Melbourne was recently yet again voted the world’s most livable city by the Economist Intelligence Unit. Apart from giving Melburnians the satisfaction of beating Sydney – again – the news was met with a mixed response by locals, who question which part of Melbourne was evaluated in the survey and what criteria were included (and left out) to allow Melbourne to take the top spot. While the Economist survey likely focused on the city center, the majority of Melbourne’s population lives in the sprawling suburbs, underserved by strained public transport and with ever increasing traffic congestion.
Traffic congestion is a huge problem all over the world. Attributing a cost to traffic congestion can be tricky, but in Australia alone it was estimated at $16 billion in 2015, set to climb to $37 billion by 2030. In the United States the cost of congestion is put at $160 billion. And with the UN estimating urbanization and population growth will add another 2.5 billion people to urban populations by 2050, the problem will only get worse.
Being stuck in a traffic jam is intensely frustrating and can be stressful. There is nothing the driver can do apart from ponder the lost time. This is where autonomous vehicles come in. Luckily, most of the major car manufacturers and other companies agree that autonomous vehicles are the way of the future and are investing heavily in self-driving technology. The U.S. Department of Transportation is looking to invest $4 billion in vehicle automation.
Google’s self-driving cars have been on the roads for years, already amassing more than 1.7 million miles. Tesla has a slightly different approach, taking advantage of its cars’ Internet connection to access sensor data and update the vehicles over the air. With so many Tesla cars on the roads, the company has accumulated 780 million miles against which to test its self-driving software. Tesla gets another million miles worth of data every 10 hours.
Apple, perhaps a little late on the scene, is apparently investing more than anyone else. A recent report from Morgan Stanley appeared to show Apple outspending the major car manufacturers 20:1 and even Tesla by 10:1, investing more in the Apple car and related services than it spent on the iPhone, iPad, and Apple Watch combined.
Tesla’s Elon Musk recently stated that “full autonomy is going to come a hell of a lot faster than anyone thinks.” Like much of what he says, he might just be right. Earlier this month, Ford announced it intends to mass produce a fully autonomous car without a steering wheel by 2021. And Uber, only three months after announcing it was testing its self-driving car in Pittsburgh, just announced its self-driving cars will start taking passengers this month.
Why self-driving cars?
There are numerous benefits to self-driving cars, and two major ones are:
The WHO estimates 1.25 million people died in road accidents in 2013. A U.S. Department of Transportation survey found human error was the cause in 94% of fatal car crashes. And then there are the non-fatal accidents to consider. Computers don’t get bored, drowsy, change the music, or send a text message. They are more reliable and can react much faster than a human driver.
A 2007 study by Harvard Health Watch found the average American spends 101 minutes a day driving. Most of that time is unproductive. There is not a lot the driver can do apart from concentrate on the road and drive. Imagine if you could spend that time working, reading, napping, or doing anything else you wanted. It would change the whole philosophy behind the car journey, of trying to beat the rush hour traffic and repeatedly changing lanes in the hope of saving a few minutes.

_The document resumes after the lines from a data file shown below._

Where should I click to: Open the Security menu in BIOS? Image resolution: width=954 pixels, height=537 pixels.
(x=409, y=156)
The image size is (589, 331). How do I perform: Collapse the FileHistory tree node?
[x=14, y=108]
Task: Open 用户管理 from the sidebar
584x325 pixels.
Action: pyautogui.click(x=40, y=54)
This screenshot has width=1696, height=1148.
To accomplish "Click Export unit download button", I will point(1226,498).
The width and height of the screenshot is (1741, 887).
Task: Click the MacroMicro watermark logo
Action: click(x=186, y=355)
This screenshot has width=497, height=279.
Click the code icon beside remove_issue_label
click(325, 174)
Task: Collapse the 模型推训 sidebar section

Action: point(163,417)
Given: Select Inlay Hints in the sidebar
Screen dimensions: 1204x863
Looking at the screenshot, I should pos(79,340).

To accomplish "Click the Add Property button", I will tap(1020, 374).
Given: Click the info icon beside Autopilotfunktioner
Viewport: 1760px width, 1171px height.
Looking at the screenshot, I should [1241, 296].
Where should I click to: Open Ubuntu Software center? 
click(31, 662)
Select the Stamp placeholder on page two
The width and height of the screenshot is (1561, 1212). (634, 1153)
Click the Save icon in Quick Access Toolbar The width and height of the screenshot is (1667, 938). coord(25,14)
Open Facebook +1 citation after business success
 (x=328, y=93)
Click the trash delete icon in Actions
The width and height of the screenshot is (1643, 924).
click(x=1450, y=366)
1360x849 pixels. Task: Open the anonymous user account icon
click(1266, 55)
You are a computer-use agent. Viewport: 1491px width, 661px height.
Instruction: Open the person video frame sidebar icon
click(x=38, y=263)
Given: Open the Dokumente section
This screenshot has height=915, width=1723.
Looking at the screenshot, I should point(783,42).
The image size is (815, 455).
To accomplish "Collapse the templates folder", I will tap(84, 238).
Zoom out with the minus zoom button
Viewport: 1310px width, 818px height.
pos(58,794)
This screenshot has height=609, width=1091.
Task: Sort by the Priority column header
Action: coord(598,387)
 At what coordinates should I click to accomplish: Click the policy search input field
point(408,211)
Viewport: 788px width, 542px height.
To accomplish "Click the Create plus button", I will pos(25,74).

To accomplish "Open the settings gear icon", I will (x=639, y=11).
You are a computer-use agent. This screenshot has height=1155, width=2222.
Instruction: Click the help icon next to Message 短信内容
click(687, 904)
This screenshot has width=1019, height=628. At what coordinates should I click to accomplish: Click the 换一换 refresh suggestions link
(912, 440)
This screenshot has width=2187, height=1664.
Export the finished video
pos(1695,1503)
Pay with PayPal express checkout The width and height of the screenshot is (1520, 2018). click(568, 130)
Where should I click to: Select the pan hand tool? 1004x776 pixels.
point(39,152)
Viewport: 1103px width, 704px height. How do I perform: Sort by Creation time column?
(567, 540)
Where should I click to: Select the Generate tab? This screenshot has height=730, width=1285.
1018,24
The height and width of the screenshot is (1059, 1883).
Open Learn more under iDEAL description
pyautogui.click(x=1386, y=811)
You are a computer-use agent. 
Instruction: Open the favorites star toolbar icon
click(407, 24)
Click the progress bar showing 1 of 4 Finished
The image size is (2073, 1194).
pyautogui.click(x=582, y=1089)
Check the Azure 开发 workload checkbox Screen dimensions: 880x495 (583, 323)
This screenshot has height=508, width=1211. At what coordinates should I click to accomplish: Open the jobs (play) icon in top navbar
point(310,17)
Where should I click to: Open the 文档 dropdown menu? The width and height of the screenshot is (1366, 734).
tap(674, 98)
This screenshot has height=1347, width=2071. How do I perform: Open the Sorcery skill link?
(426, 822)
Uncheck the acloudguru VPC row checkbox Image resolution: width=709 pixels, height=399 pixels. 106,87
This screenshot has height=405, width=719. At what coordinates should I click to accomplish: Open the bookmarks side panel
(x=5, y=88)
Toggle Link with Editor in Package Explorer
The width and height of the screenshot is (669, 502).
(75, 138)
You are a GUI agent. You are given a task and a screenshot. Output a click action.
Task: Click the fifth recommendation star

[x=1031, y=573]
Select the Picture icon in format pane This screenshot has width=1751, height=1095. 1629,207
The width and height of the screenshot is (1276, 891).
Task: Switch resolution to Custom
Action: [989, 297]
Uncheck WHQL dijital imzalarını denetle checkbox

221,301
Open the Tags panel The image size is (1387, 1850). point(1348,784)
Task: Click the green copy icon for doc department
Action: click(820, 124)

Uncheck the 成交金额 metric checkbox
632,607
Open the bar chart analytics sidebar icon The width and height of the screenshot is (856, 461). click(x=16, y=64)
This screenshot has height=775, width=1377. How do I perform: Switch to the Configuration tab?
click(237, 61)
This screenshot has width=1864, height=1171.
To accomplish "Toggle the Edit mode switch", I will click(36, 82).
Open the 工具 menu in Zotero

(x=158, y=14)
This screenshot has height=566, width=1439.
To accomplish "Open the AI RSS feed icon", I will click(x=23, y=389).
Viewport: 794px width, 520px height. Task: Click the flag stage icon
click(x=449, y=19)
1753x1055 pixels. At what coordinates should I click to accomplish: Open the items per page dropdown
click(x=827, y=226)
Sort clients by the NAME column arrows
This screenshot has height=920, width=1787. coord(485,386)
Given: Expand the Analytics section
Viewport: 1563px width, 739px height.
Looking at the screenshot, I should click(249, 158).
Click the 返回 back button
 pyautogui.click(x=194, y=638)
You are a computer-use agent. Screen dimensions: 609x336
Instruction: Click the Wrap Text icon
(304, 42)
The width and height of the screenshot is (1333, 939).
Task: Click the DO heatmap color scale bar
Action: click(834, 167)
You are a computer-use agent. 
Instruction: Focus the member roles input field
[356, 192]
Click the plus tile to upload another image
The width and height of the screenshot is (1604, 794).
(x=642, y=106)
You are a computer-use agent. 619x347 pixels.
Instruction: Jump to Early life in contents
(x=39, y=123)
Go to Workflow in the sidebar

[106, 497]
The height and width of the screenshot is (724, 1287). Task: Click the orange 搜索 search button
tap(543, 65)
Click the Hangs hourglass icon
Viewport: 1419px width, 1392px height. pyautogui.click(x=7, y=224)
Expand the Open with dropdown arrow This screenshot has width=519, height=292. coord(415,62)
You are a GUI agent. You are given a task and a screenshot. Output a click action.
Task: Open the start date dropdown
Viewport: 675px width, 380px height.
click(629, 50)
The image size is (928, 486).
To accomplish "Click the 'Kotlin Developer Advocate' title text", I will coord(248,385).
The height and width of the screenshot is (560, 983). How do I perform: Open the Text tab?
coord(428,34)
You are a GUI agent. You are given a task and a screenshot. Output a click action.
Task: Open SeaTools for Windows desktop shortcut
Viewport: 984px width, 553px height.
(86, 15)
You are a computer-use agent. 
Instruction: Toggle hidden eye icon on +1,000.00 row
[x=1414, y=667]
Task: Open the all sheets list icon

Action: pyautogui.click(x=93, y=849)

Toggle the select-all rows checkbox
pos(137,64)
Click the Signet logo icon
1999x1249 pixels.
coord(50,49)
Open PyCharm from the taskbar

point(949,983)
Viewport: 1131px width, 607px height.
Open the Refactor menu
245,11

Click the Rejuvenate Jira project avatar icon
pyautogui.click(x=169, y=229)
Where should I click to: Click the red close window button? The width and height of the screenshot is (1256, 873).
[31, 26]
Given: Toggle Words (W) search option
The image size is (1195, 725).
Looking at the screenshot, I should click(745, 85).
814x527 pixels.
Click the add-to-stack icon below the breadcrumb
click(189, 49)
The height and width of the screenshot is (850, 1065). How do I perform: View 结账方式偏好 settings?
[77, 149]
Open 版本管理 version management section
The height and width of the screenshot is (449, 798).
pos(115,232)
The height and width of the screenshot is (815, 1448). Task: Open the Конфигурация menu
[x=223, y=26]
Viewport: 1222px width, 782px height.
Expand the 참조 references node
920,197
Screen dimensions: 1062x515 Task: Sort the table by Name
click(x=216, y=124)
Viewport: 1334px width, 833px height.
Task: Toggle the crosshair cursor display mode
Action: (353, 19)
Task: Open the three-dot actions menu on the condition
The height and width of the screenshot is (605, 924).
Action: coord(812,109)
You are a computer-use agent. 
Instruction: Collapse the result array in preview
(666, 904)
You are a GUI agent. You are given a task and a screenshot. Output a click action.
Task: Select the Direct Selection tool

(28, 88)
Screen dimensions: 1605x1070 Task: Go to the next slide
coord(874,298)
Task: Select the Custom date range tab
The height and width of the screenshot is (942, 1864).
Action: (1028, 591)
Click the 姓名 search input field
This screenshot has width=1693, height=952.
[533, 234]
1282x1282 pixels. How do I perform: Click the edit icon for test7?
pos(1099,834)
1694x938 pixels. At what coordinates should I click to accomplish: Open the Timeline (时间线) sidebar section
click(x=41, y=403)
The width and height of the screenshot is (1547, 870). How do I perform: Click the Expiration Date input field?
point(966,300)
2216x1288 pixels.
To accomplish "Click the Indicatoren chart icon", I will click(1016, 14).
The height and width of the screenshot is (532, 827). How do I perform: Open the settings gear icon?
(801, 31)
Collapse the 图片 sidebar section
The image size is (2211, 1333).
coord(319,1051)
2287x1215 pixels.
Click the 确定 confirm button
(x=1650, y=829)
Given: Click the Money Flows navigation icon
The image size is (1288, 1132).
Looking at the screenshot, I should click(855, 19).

There are several other benefits as well. Autonomous vehicles would give greater mobility to the elderly, disabled, or visually impaired. Urban space could be increased 15-20% through elimination of parking spaces, since autonomous vehicles could drop passengers off and then park elsewhere. There would be significant fuel savings through more efficient driving as well as the potential for reduced drag through “platooning” and lighter vehicles.
Roadways designed specifically for autonomous vehicles could look quite different. There would be no need for signage or lane markings. Lanes could be narrower and cars could drive closer together, increasing throughput. There could also be a social change, with less pressure to live close to city centers, as the journey is no longer perceived as lost time.
We can go beyond not needing to drive. Researchers at MIT have come up with a slot-based system that eliminates the need for traffic lights at intersections, doubling traffic efficiency and cutting travel delay to almost zero. Airbus is working on a battery-powered autonomous flying taxi and plans real-world prototype testing by the end of 2017.
The next target will be car ownership. Depending on what you read, millennials may or may not care for car ownership. But with our cars parked 95% of the time, it just doesn’t make sense to own one outright. There will always be some people who want to own cars, but they will be a shrinking minority.